Data extract.
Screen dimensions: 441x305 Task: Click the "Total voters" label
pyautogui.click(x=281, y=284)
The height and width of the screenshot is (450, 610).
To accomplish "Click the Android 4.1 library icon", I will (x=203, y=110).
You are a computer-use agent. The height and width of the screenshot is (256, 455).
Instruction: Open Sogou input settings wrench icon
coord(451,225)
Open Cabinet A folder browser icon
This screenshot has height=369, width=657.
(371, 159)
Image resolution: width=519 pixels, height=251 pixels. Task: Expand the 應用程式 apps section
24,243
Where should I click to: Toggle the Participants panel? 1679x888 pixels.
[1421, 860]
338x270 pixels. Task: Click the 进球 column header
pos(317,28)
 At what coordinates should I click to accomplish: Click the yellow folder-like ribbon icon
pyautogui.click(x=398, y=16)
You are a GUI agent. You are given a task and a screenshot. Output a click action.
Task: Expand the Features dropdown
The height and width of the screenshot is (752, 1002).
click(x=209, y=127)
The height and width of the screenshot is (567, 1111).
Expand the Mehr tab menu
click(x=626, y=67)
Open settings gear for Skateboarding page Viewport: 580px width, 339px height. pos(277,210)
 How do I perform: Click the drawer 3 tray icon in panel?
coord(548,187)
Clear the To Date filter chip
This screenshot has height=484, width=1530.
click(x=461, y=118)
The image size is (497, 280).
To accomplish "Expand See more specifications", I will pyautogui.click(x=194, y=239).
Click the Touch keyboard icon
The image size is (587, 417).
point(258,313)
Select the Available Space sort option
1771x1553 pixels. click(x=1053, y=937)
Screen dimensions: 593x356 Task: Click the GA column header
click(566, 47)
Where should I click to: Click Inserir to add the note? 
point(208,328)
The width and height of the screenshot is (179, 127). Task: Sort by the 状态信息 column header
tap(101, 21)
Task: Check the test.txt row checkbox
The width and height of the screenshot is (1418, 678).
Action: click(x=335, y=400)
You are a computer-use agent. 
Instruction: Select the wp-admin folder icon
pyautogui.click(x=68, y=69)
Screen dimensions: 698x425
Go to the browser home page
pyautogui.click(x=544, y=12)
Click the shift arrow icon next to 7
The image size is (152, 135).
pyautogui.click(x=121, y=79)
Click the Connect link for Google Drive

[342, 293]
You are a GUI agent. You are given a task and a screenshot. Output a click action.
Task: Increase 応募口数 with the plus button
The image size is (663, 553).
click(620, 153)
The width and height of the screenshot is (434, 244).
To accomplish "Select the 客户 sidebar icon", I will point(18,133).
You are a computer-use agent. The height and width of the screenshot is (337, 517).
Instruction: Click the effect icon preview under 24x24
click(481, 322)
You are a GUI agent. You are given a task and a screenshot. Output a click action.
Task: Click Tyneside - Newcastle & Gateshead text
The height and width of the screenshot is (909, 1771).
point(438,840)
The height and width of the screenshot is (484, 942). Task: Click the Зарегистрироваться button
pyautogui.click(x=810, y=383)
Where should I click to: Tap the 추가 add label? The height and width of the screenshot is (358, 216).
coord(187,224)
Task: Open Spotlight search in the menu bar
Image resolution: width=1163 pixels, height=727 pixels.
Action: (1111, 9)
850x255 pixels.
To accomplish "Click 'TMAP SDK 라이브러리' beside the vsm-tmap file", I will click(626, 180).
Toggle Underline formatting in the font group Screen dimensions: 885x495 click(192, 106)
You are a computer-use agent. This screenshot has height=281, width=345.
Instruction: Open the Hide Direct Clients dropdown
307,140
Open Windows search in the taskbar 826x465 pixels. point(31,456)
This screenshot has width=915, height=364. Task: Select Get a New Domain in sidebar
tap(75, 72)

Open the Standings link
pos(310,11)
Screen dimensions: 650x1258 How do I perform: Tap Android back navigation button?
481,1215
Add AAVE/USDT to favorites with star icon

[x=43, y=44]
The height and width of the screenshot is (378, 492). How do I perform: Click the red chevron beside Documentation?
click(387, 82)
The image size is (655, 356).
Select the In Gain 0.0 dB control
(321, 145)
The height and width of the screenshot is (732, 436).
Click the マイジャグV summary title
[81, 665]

Exercise brief.
Write out the entire listing so that each line matches the original exactly.

Result of this task.
Screen dimensions: 441x305 Task: Click the "Total voters" label
pyautogui.click(x=281, y=284)
The height and width of the screenshot is (450, 610).
To accomplish "Click the Android 4.1 library icon", I will (x=203, y=110).
You are a computer-use agent. The height and width of the screenshot is (256, 455).
Instruction: Open Sogou input settings wrench icon
coord(451,225)
Open Cabinet A folder browser icon
This screenshot has height=369, width=657.
(371, 159)
Image resolution: width=519 pixels, height=251 pixels. Task: Expand the 應用程式 apps section
24,243
Where should I click to: Toggle the Participants panel? 1679x888 pixels.
[1421, 860]
338x270 pixels. Task: Click the 进球 column header
pos(317,28)
 At what coordinates should I click to accomplish: Click the yellow folder-like ribbon icon
pyautogui.click(x=398, y=16)
You are a GUI agent. You are given a task and a screenshot. Output a click action.
Task: Expand the Features dropdown
The height and width of the screenshot is (752, 1002).
click(x=209, y=127)
The height and width of the screenshot is (567, 1111).
Expand the Mehr tab menu
click(x=626, y=67)
Open settings gear for Skateboarding page Viewport: 580px width, 339px height. pos(277,210)
 How do I perform: Click the drawer 3 tray icon in panel?
coord(548,187)
Clear the To Date filter chip
This screenshot has height=484, width=1530.
click(x=461, y=118)
The image size is (497, 280).
To accomplish "Expand See more specifications", I will pyautogui.click(x=194, y=239).
Click the Touch keyboard icon
The image size is (587, 417).
point(258,313)
Select the Available Space sort option
1771x1553 pixels. click(x=1053, y=937)
Screen dimensions: 593x356 Task: Click the GA column header
click(566, 47)
Where should I click to: Click Inserir to add the note? 
point(208,328)
The width and height of the screenshot is (179, 127). Task: Sort by the 状态信息 column header
tap(101, 21)
Task: Check the test.txt row checkbox
The width and height of the screenshot is (1418, 678).
Action: click(x=335, y=400)
You are a computer-use agent. 
Instruction: Select the wp-admin folder icon
pyautogui.click(x=68, y=69)
Screen dimensions: 698x425
Go to the browser home page
pyautogui.click(x=544, y=12)
Click the shift arrow icon next to 7
The image size is (152, 135).
pyautogui.click(x=121, y=79)
Click the Connect link for Google Drive

[342, 293]
You are a GUI agent. You are given a task and a screenshot. Output a click action.
Task: Increase 応募口数 with the plus button
The image size is (663, 553).
click(620, 153)
The width and height of the screenshot is (434, 244).
To accomplish "Select the 客户 sidebar icon", I will point(18,133).
You are a computer-use agent. The height and width of the screenshot is (337, 517).
Instruction: Click the effect icon preview under 24x24
click(481, 322)
You are a GUI agent. You are given a task and a screenshot. Output a click action.
Task: Click Tyneside - Newcastle & Gateshead text
The height and width of the screenshot is (909, 1771).
point(438,840)
The height and width of the screenshot is (484, 942). Task: Click the Зарегистрироваться button
pyautogui.click(x=810, y=383)
Where should I click to: Tap the 추가 add label? The height and width of the screenshot is (358, 216).
coord(187,224)
Task: Open Spotlight search in the menu bar
Image resolution: width=1163 pixels, height=727 pixels.
Action: (1111, 9)
850x255 pixels.
To accomplish "Click 'TMAP SDK 라이브러리' beside the vsm-tmap file", I will click(626, 180).
Toggle Underline formatting in the font group Screen dimensions: 885x495 click(192, 106)
You are a computer-use agent. This screenshot has height=281, width=345.
Instruction: Open the Hide Direct Clients dropdown
307,140
Open Windows search in the taskbar 826x465 pixels. point(31,456)
This screenshot has width=915, height=364. Task: Select Get a New Domain in sidebar
tap(75, 72)

Open the Standings link
pos(310,11)
Screen dimensions: 650x1258 How do I perform: Tap Android back navigation button?
481,1215
Add AAVE/USDT to favorites with star icon

[x=43, y=44]
The height and width of the screenshot is (378, 492). How do I perform: Click the red chevron beside Documentation?
click(387, 82)
The image size is (655, 356).
Select the In Gain 0.0 dB control
(321, 145)
The height and width of the screenshot is (732, 436).
Click the マイジャグV summary title
[81, 665]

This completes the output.